• EXTRACT TO READ:
[start]

Journal entry number Five | 7 December 2017 | Porto

The old Portuguese man with the bulging and red veined nose (proof that he knew his Port and his Douro wines) entered the café, slowly walked over to Marie-Michèle and grinned from ear to ear as he patted her elbow, seemingly to check that she was real. He did the same to Le Couz and to me. We knew for sure then that the inhabitants of this charming village did not see foreigners very often...

We left Quinta da Pacheca shortly after noon and chose the slow and winding road to Porto. After three hours of driving at 15km per hour along the cliffs of the valley, we were dizzy and famished. It must be said that the Alto Douro wine region fully deserves its designation as a UNESCO World Centre. The scenery is impossible to describe in words and the pictures found on the internet do not do justice to the magnificence of the region. Row after row of vines planted on hillsides so steep only humans with the help of animals can cultivate and harvest the grapes. Century old homes along the way, precariously perched on the edge of cliffs make you wonder how it is they haven't yet fallen down into the river.

We decided to stop for a bite in the small village of Ancede where we lived a human experience we will forever remember. We walked inside the small nondescript café located in a small side street and took a seat at a wooden table near the counter where the owners, husband and wife, stood proudly. It quickly became obvious that no one spoke anything other than Portuguese in the joint. One of the five tables, the largest one, was fully occupied by six older Portuguese men in traditional caps playing what was probably their weekly cards tournament. The TV was tuned to a game show channel which no one cared for or listened to. Suddenly, the crowd of men at the card table began to agitate and argue. Their voices raised and we discovered that one of them had cheated! And so it is with this scene in the background that this older man walked in and ambled over to our table, touching each of us as if to check if we were real people...we will forever remember the man's facial expression: joy and warmth at the touch of other humans from another land. Once again, there was living proof of the welcoming and generous nature of the Portuguese people.

[end]

• SUPPLIED INFORMATION:
[start]

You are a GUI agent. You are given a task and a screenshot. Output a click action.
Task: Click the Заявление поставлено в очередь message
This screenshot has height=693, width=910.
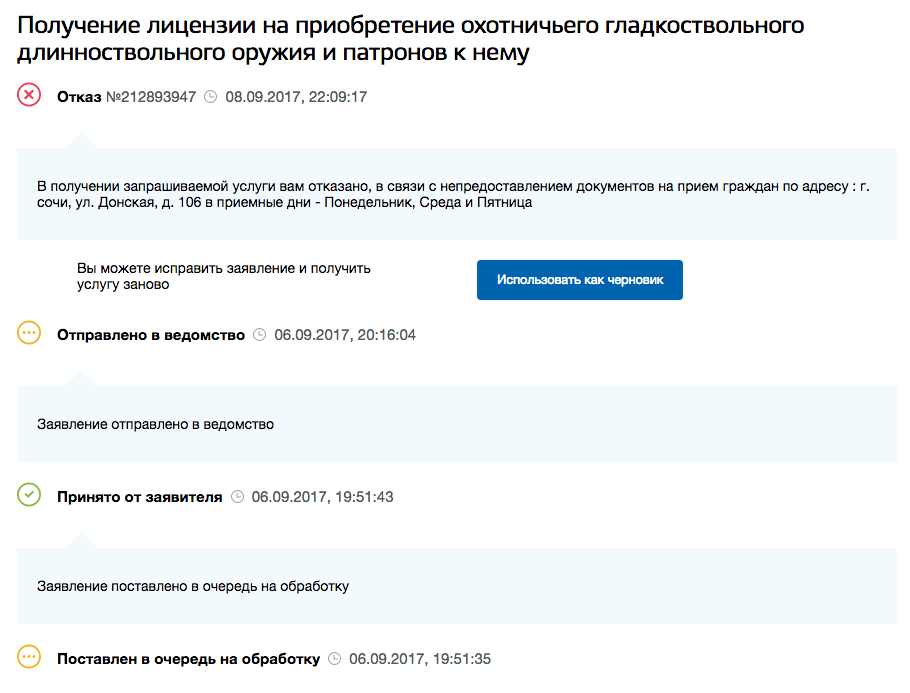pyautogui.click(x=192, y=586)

[end]

• REQUIREMENT 1:
In the journal entry, rewrite the paragraph beginning "We left Quinta da Pacheca" in a shorter form that keeps its main facts.
• REQUIREMENT 2:
Answer these questions from the journal entry:
(a) At what speed did the travelers drive along the cliffs of the valley?
(b) How many older men were seated at the largest table in the café?
(c) What was the café's TV tuned to?

• TASK OUTPUT 1:
Leaving Quinta da Pacheca shortly after noon, the travelers took the slow, winding road to Porto, and after three hours at 15 km per hour along the valley cliffs they were dizzy and famished. The Alto Douro wine region deserves its designation as a UNESCO World Centre. Its scenery surpasses words and internet pictures, with vines on hillsides so steep that only humans with animals can cultivate and harvest them, and century-old homes perched so precariously on cliff edges that it seems a wonder they haven't fallen into the river.

• TASK OUTPUT 2:
(a) 15 km per hour
(b) Six
(c) A game show channel